TASKS TO COMPLETE
1. According to the Malabu lawsuit excerpt, who controlled Malabu Oil and Gas?
2. For each statement, say yes or no according to the Malabu lawsuit excerpt, and quote the words that decide it. (a) The filing on behalf of Nigeria was made in London in November. (b) JP Morgan moved the funds into a single account controlled by Etete. (c) The transaction is also the subject of a separate criminal trial in Milan.
3. Put this sentence from the Malabu lawsuit excerpt into Spanish: "It said JP Morgan should have known that, under Nigerian law, the money should never have been transferred to an outside company."
BEGIN QUOTED PASSAGE
The suit, filed Wednesday in London, alleges that money the companies paid to acquire an oil exploration license in the Gulf of Guinea was diverted to bribes and kickbacks, the Nigerian government said in a press release. The transaction is already the subject of a separate, ongoing criminal trial in Milan.

Bloomberg reports that the Nigerian government claimed the behaviour of Shell and Eni was responsible for Nigerian government officials use of the $1.1 billion paid for the acquisition of the oil bloc for personal enrichment.

The controversial Malabu oil bloc license is also a subject of litigation in a Milan court where the federal government sued JP Morgan Chase for more than $875 million, accusing it of negligence in transferring funds from a disputed 2011 oilfield deal to a company controlled by the country’s former oil minister.

At the core of the case is a $1.3 billion payment from Shell and Eni to secure the block that the lawsuit says was deposited into a Nigerian government escrow account managed by JP Morgan.

The lawsuit said JP Morgan then received a request from finance ministry workers to transfer more than $800 million of the funds to accounts controlled by the previous operator of the block, Malabu Oil and Gas, itself controlled by former oil minister Dan Etete.

The lawsuit said that JP Morgan then transferred the funds to two accounts controlled by Etete, without sufficient due diligence to make sure the money did not leave accounts controlled by the Nigerian government.

The filing seen by Reuters was made in London in November on behalf of the Federal Republic of Nigeria, and says that JP Morgan acted with gross negligence by allowing the transfer of the money without further checks.

It said JP Morgan should have known that, under Nigerian law, the money should never have been transferred to an outside company.
END QUOTED PASSAGE
BEGIN COLLECTED MATERIAL
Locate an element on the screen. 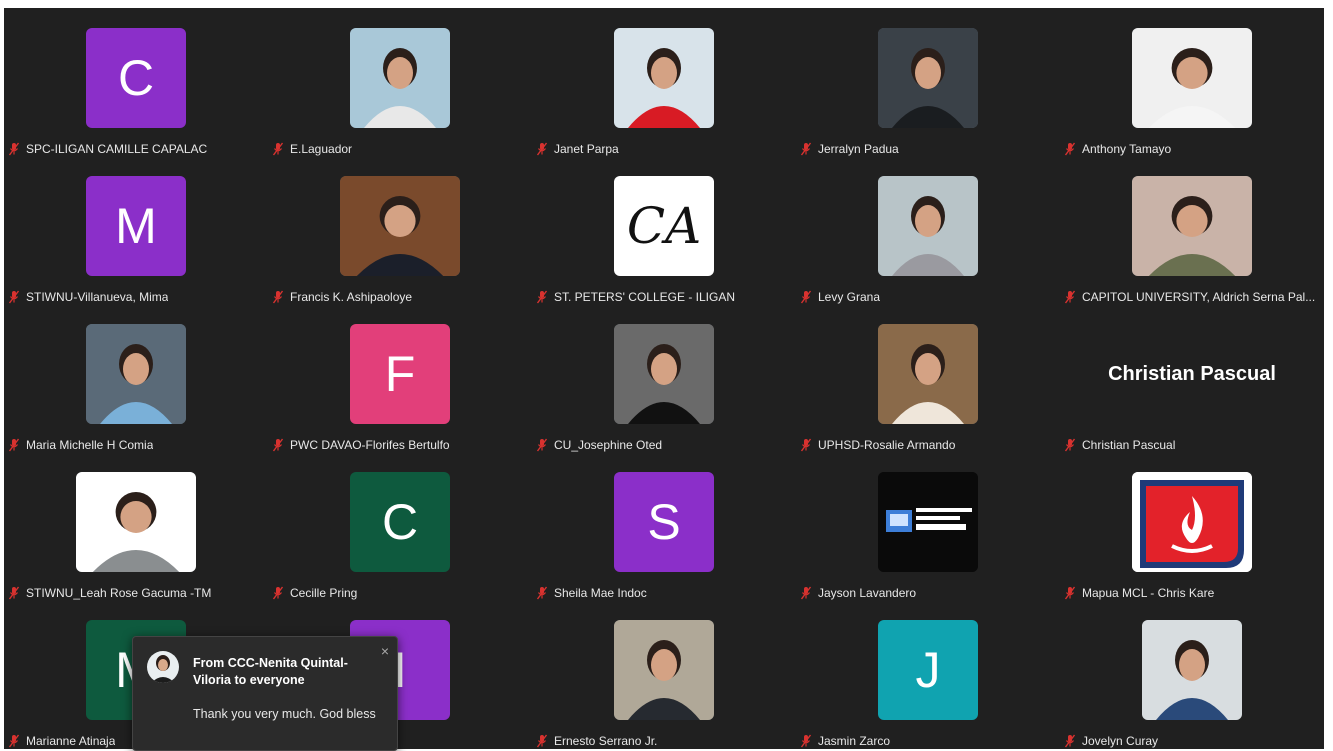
END COLLECTED MATERIAL
SOLUTIONS BELOW
1. Former oil minister Dan Etete.

2.
(a) Yes: "was made in London in November on behalf of the Federal Republic of Nigeria"
(b) No: "transferred the funds to two accounts controlled by Etete"
(c) Yes: "The transaction is already the subject of a separate, ongoing criminal trial in Milan."

3. Afirmó que JP Morgan debería haber sabido que, según la ley nigeriana, el dinero nunca debió haberse transferido a una empresa externa.